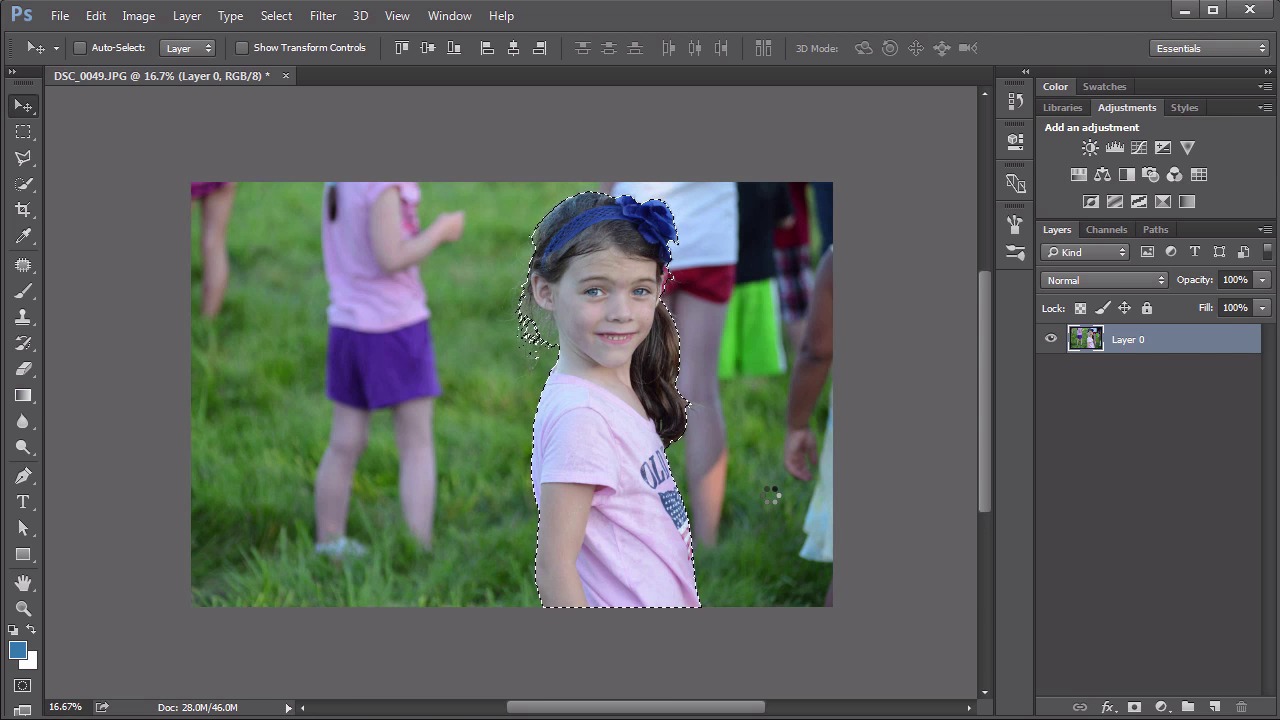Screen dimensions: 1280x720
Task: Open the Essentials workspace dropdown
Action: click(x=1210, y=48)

--------------------

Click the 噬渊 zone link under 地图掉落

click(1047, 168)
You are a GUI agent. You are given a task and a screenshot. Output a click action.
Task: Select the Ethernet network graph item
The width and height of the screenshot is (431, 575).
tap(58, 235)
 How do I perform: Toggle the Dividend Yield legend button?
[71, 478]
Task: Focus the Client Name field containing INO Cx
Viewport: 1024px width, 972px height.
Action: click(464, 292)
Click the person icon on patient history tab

--------------------

Your task is to transcribe, with no changes, only the lines of the listing above that lie between the line holding "You are a GUI" and the line holding "Click the person icon on patient history tab", inclusive.

You are a GUI agent. You are given a task and a screenshot. Output a click action.
Task: Select the Ethernet network graph item
The width and height of the screenshot is (431, 575).
tap(58, 235)
 How do I perform: Toggle the Dividend Yield legend button?
[71, 478]
Task: Focus the Client Name field containing INO Cx
Viewport: 1024px width, 972px height.
Action: click(464, 292)
Click the person icon on patient history tab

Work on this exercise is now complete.